During summer, when it’s the most crowded at the winery, I do not go that often to the lake, but I assure you that the best way to visit it is by boat, in which you can reach many more places that are impossible by foot.

(Photo of Naike with her father, Vincenzo)


Do you have a favorite vacation spot?
The best spot for holidays in Italy without any doubts is Pantelleria island. It is unique in its genre, also known as the black pearl of the Mediterranean sea, since it is a volcanic island. As a very important fact, in this island the vine cultivation has been recognized as a UNESCO World Heritage Site. That distinction helps the unique Zibibbo grape to be known all around the world as the maker of Passito di Pantelleria. On the other hand, I would also suggest that you visit the Istria peninsula that nowadays is of Croatian territory, but until 1945/50 had been under Italian control, and that is the reason you can find many monuments that date back to the Roman and Venetian era there.

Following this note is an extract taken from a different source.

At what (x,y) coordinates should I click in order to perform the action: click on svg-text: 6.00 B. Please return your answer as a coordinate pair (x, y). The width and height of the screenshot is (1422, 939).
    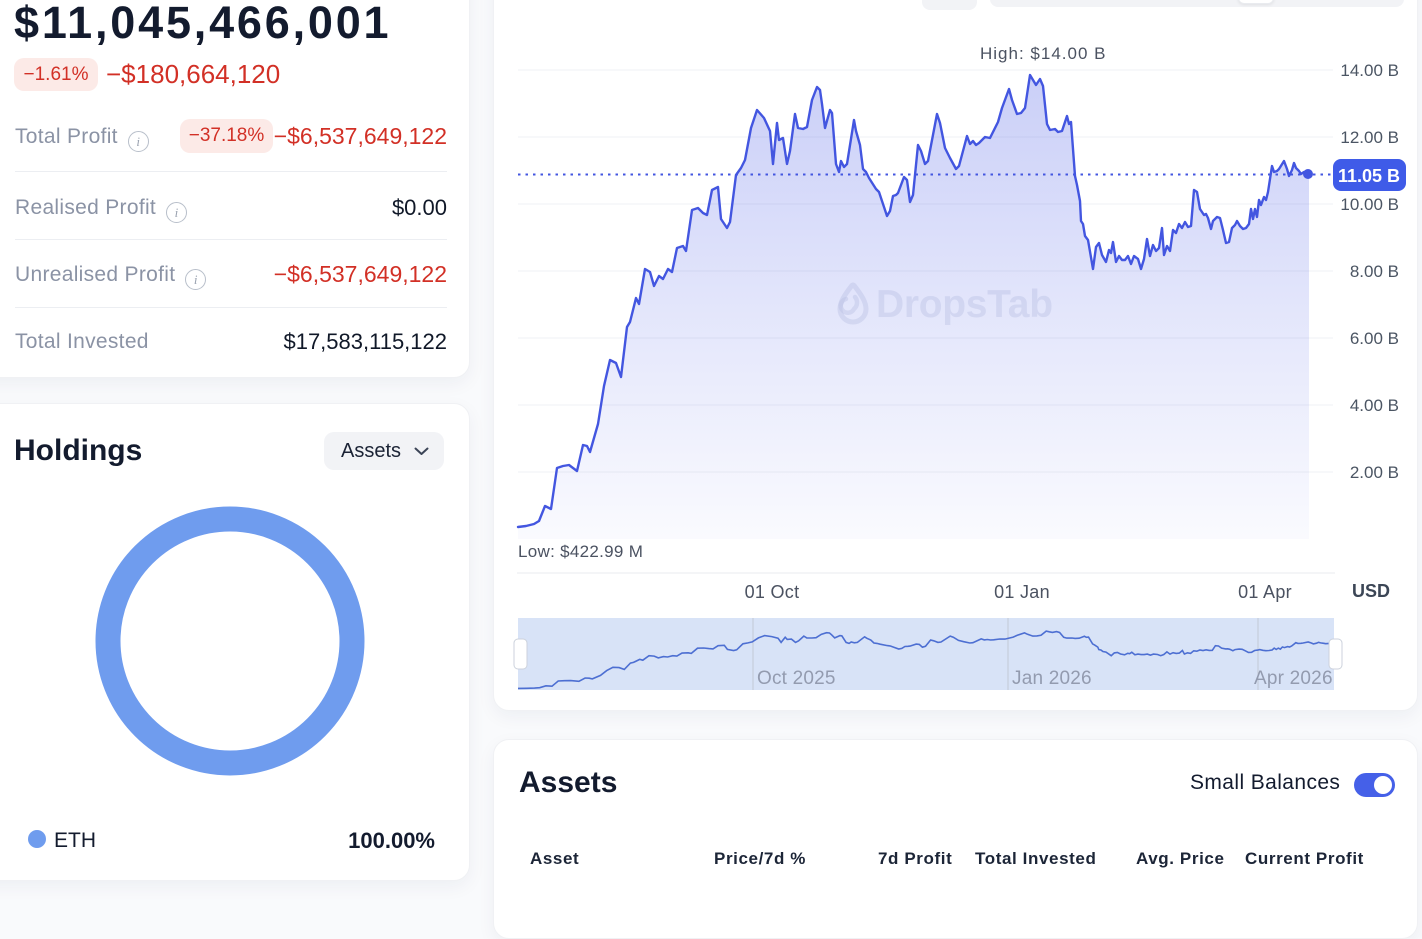
    Looking at the image, I should click on (1374, 338).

What kind of wine do you like to drink when you’re not drinking your own?
I do not have a favorite wine. It all depends at the very moment or situation I may be in. I usually prefer dry wines with a good acidity base and lots of minerality. As a matter of fact, one of my all-time favorite wines is Riesling.

(Author's note: Pratello makes a delicious dry Riesling Italico, a variety not related to German Riesling. Naike told me that she likes both types of Riesling).